Worum geht’s in deiner MA-Arbeit? Wie bist du darauf gekommen?

Meine Masterarbeit trägt den Titel „Formatierter Alltag. Medienethnographische Perspektiven auf DIN A4“. Damit deute ich an, dass unser Alltag durch Routinen und Normen strukturiert ist, darunter Papiernormen und im Speziellen durch das Papierformat DIN A4.

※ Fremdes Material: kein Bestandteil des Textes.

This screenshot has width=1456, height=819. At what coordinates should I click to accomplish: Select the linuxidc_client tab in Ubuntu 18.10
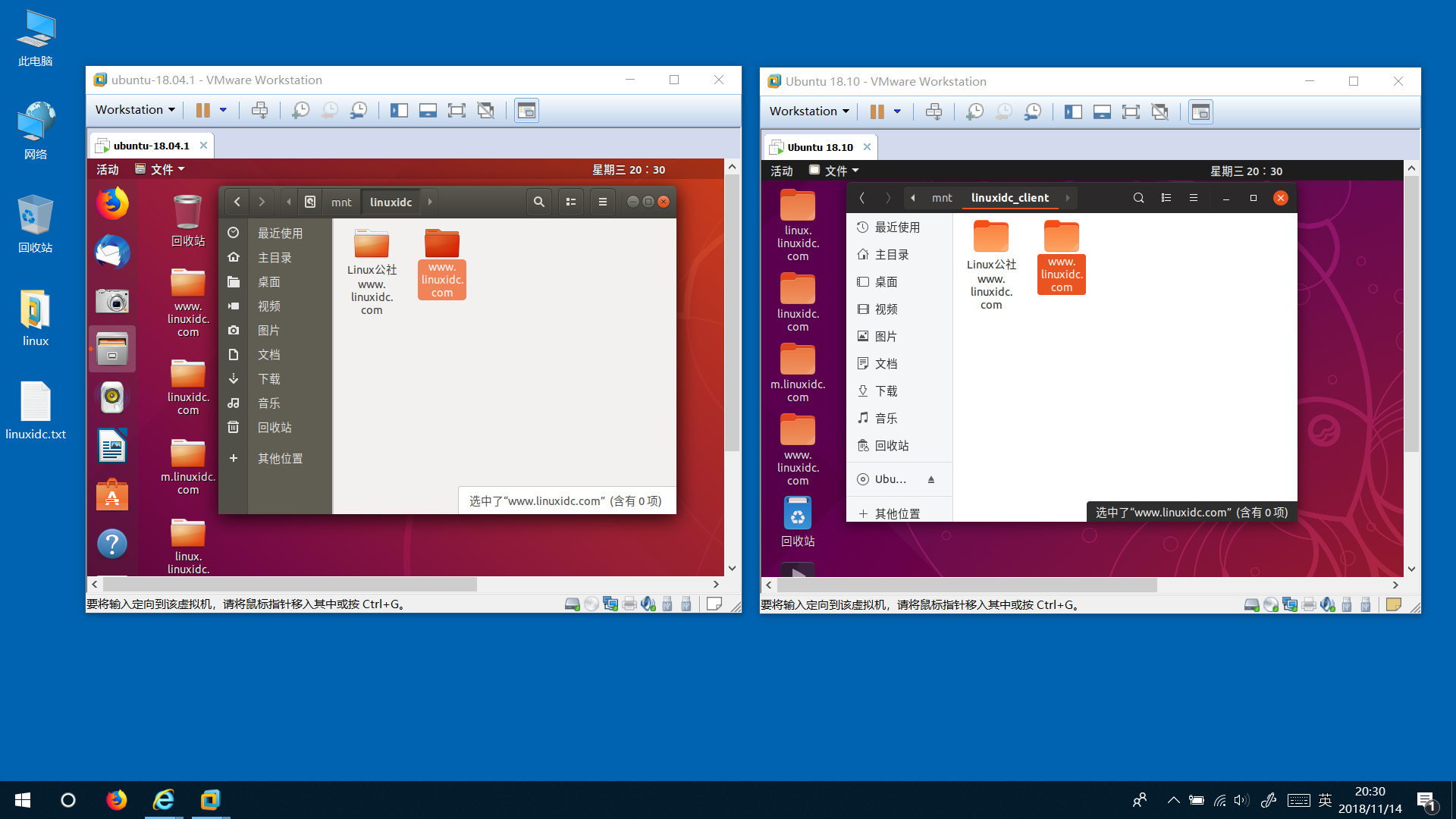point(1010,197)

Drauf gekommen bin ich 2019 in einem Seminar von Klara Löffler zum Thema „Materialisierung von Ordnung“. Eine Kollegin wählte als Gegenstand für eine Objektbiographie den Aktenordner. Im gemeinsamen Nachdenken kam mir der Gedanke, dass der Aktenordner passend für Papier im Format DIN A4 ist und Regale und Aktenschränke wiederum passend für Aktenordner gebaut sind. Das Format eines Blattes Papier gestaltet demnach nicht nur die Oberflächen, auf denen das Blatt liegt, sondern auch den Raum. Es wird umgesetzt in andere Materialitäten und führt aus dem Milieu des Schreibtisches und des Büros in unseren gesamten Alltag.

Aber so weit kam ich an diesem Nachmittag gar nicht, und es war ja nicht mein Thema, das ich in diesem Seminar bearbeiten wollte. Ich bemerkte allerdings in den folgenden Wochen, dass sich der Gedanke in meinem Kopf festgesetzt hatte und ich in unterschiedlichsten Situationen auf DIN A4 traf: Beim Kauf einer Handtasche vergewisserte ich mich, ob ich darin auch Unterlagen in DIN A4 unterbringen könne. Sie sollten natürlich auch in Aufbewahrungsboxen und –Möbeln Platz finden. Dass mein Drucker auf DIN A4 voreingestellt ist, war ganz selbstverständlich und dass in Discountern Aktenvernichter angeboten werden, die Papier im Format DIN A4 schreddern, überraschte mich nicht mehr, sondern war ein Beweis, dass das Format mitten in unserem Alltag angekommen ist, und das wortwörtlich. In der Beschreibung von Briefkästen auf dem Werbeprospekt fehlt der Hinweis darauf nicht, dass Poststücke in DIN A4 mühelos durch den Schlitz geschoben werden können.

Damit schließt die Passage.